Mathimagics wrote:tdillon wrote:The key numbers are:
- sequential grid enumeration: 2m / sec / core
- random grid sampling: 130 / sec / core
For the LCT project, I invested in SSD drives. One 500Gb drive can hold the entire ED grid catalog, uncompressed.
On JILL (4-core i7700K) I have the catalog on a Samsung 860 EVO (1TB), and I can sample random grids at a rate of ~5400 grids / sec.
On JACK (16-core AMD Ryzon), it's a Samsung 970 EVO (1TB), but I only get 3300 random grids/sec, for some reason. Slower bus?
That's interesting. Thanks for the stats!
I think my approach can be sped up for sure, though at the expense of larger tables. It's main cost is that the solver must enumerate on average 1362 solutions per sample before finding the one it's looking for (a little more than the 1346 arising from the simple ratio of grid count to pattern count thanks to variation in the number of grids per pattern). Adding a scheme to make 4 additional binary choices would naively increase the table size by a factor of 16 while cutting the enumeration cost by a factor of a little less than 16 (again since the splits won't be balanced).

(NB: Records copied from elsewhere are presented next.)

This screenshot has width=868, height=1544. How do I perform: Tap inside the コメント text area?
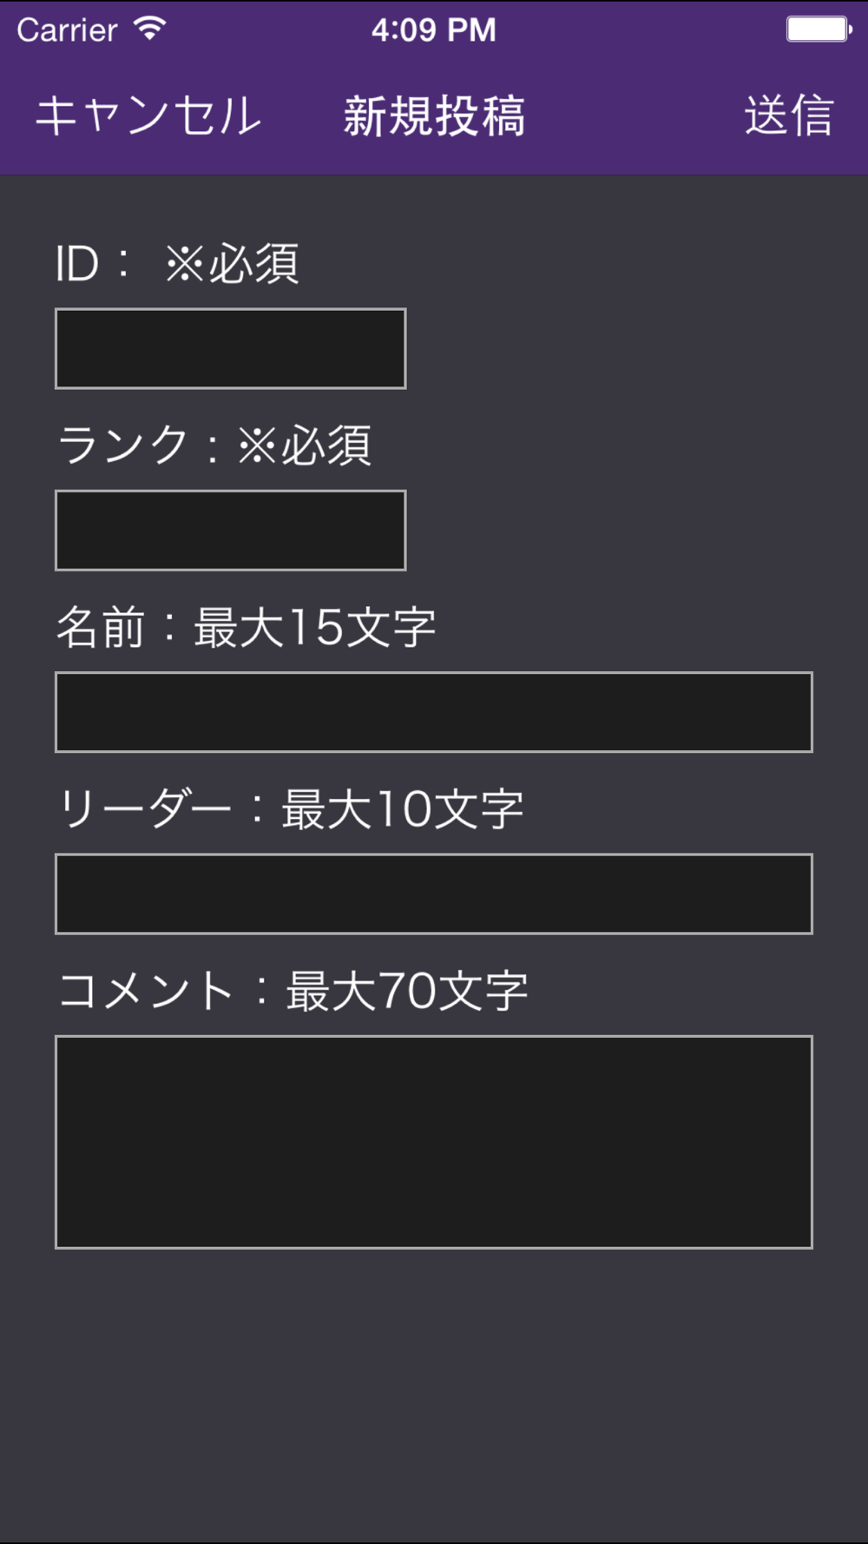[x=434, y=1142]
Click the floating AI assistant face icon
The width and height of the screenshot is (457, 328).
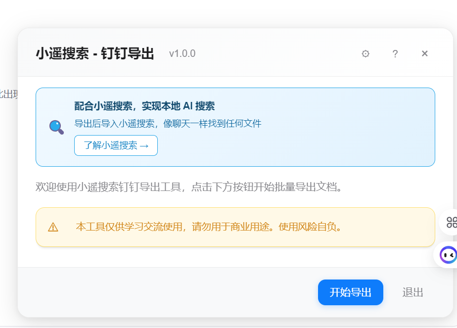tap(448, 255)
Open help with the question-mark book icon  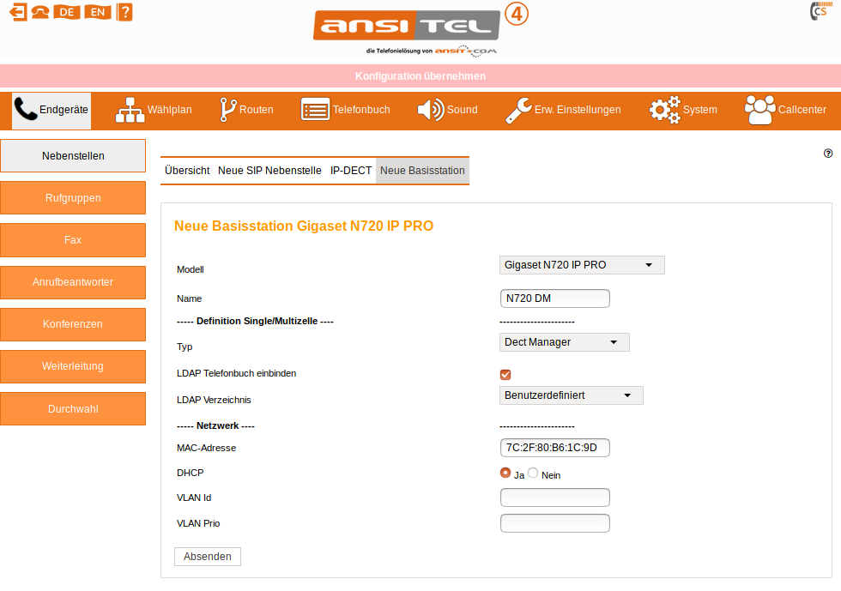(x=124, y=12)
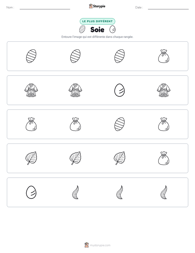The width and height of the screenshot is (195, 253).
Task: Click the plain egg among the kimonos
Action: 119,90
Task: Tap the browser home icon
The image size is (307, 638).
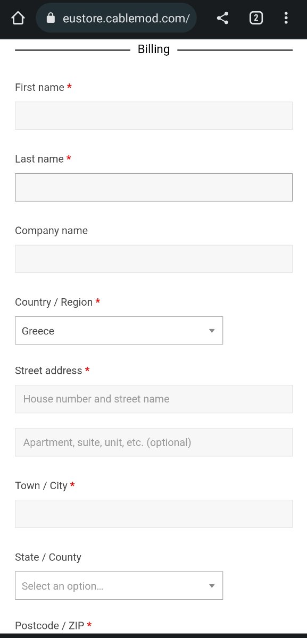Action: 18,18
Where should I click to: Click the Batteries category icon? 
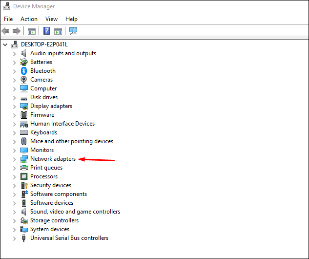tap(24, 62)
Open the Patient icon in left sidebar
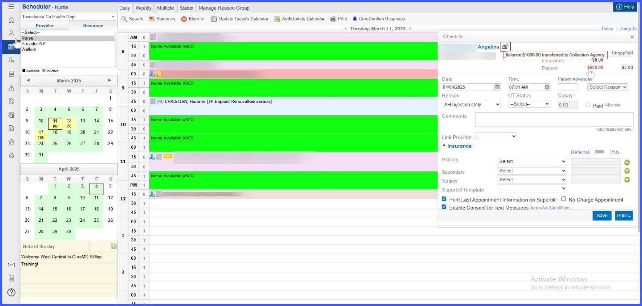642x306 pixels. 12,33
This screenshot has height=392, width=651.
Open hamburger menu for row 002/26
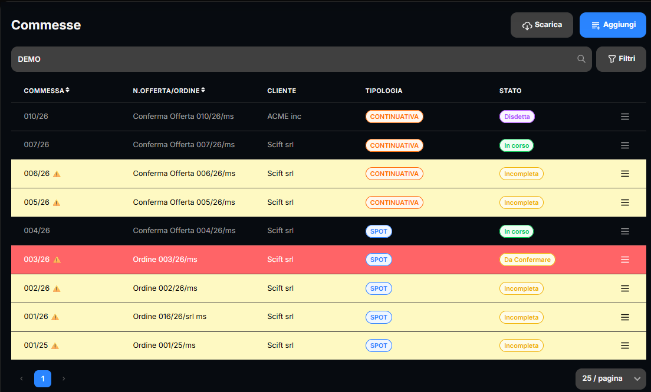coord(625,288)
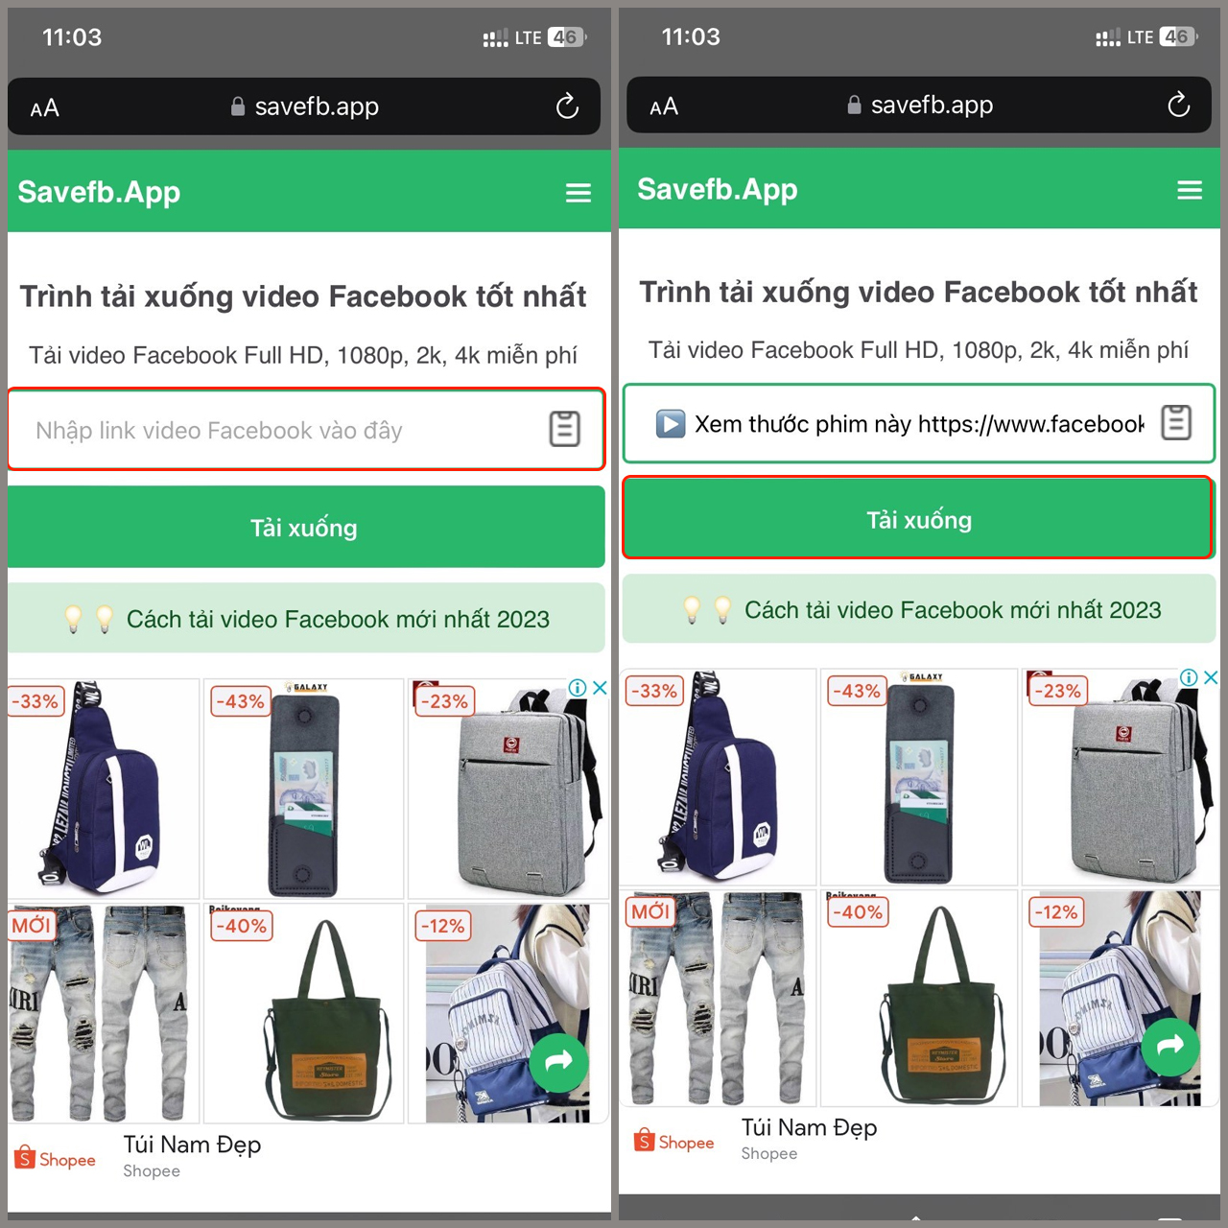Open AA reader options in right browser
Screen dimensions: 1228x1228
click(664, 106)
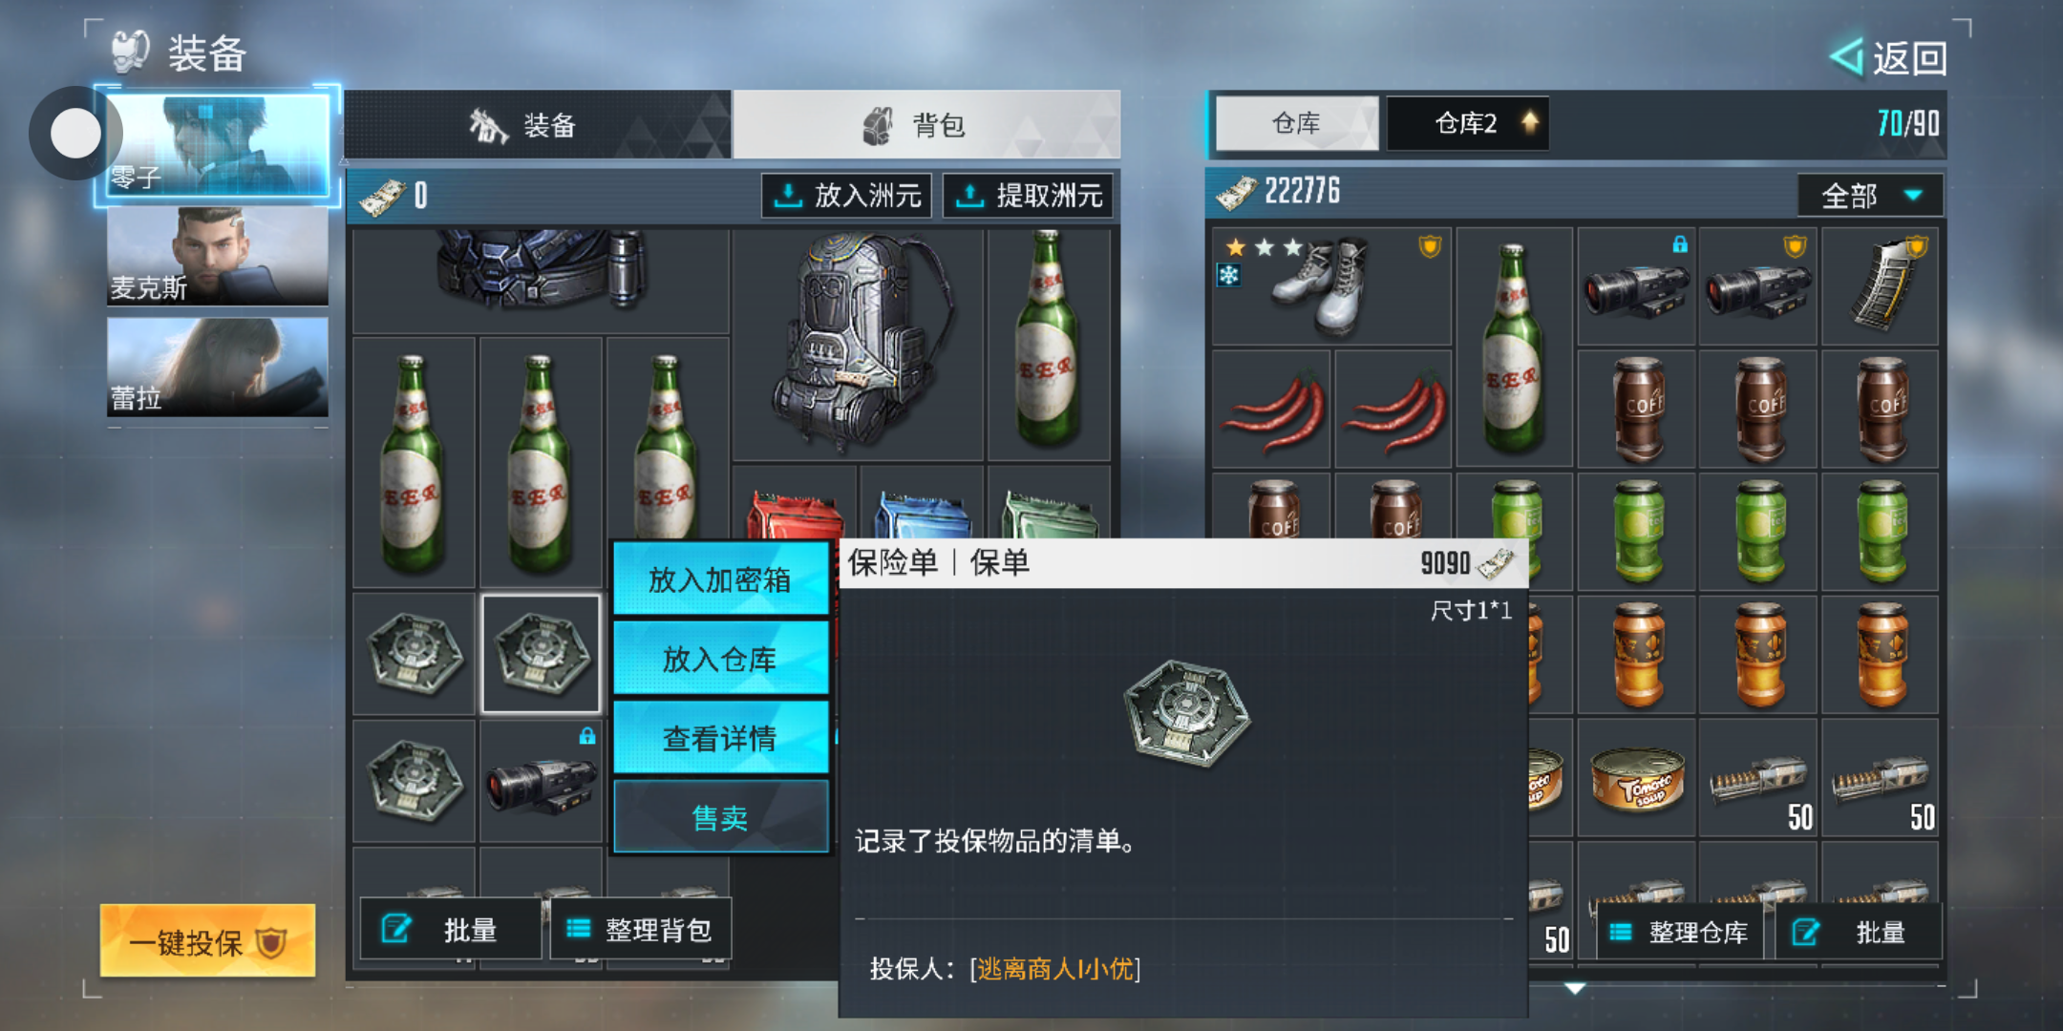Expand warehouse list with bottom arrow

[x=1574, y=988]

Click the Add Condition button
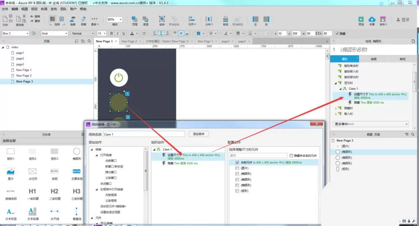[x=199, y=134]
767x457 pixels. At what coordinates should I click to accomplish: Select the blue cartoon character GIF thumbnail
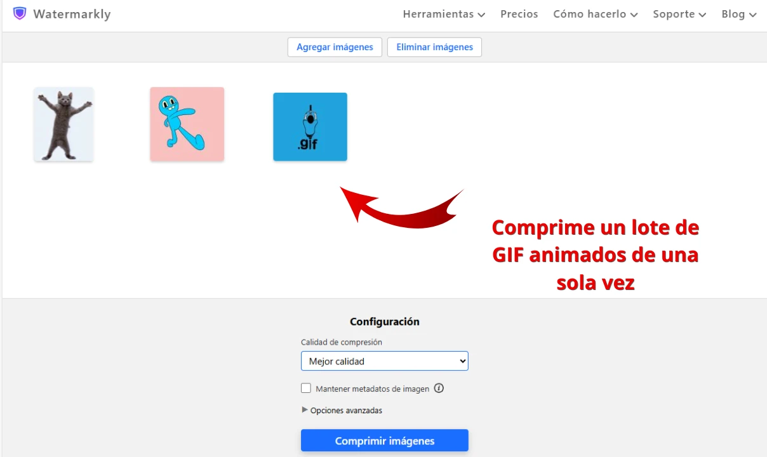187,124
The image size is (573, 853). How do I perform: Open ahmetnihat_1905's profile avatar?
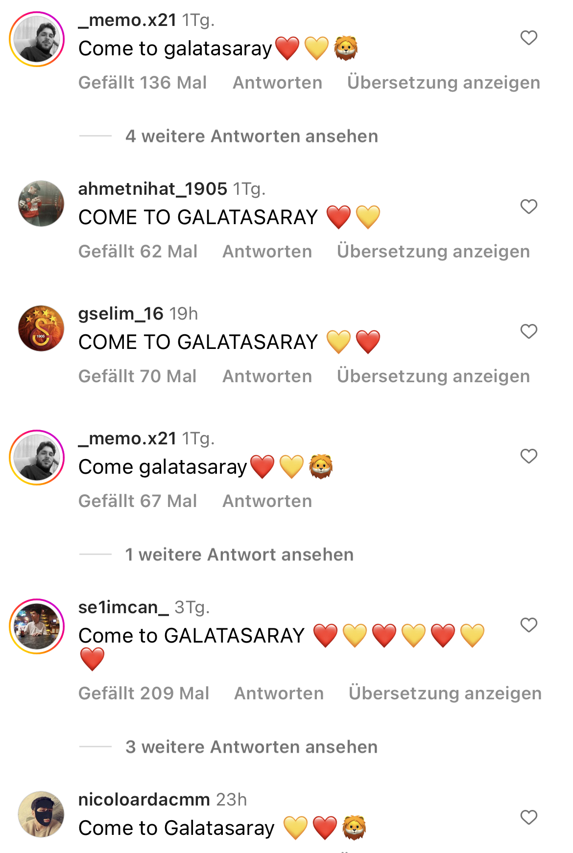pos(41,204)
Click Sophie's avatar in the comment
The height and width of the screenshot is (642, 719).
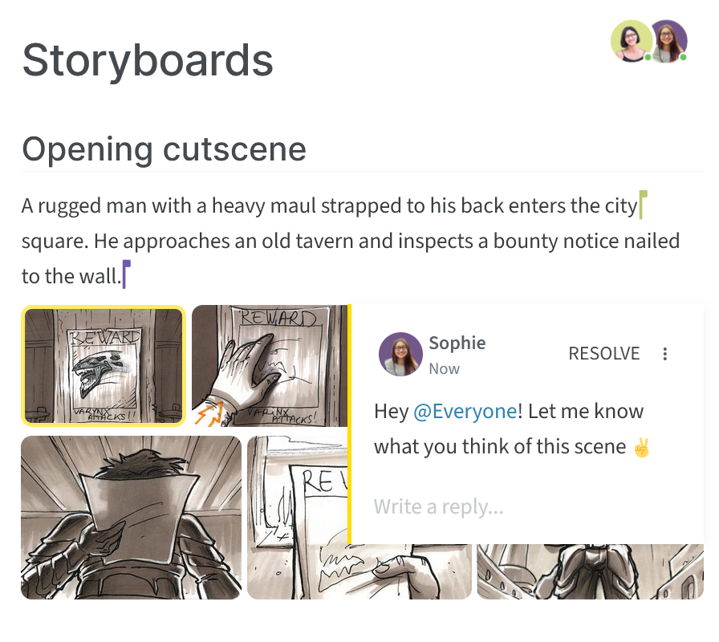400,354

But the table size can also be shrunk. Right now there are only 1059 distinct values for pattern solution counts, so that really only requires 11 bits instead of 16, and it's likely that this would drop to 10 or even 9 bits after the 16-way split just mentioned.
So optimistically I guess a 2.5 * 16 * 9 / 16 = 22.5GB table might yield a ~12-15x speedup. But 22.5GB is getting pretty big for most people to hold in memory.
Bottom line: for random sampling I don't think my approach can be made competitive with the SSD+catalog unless the SSD approach is IO-bound enough that it doesn't scale well with lots of cores.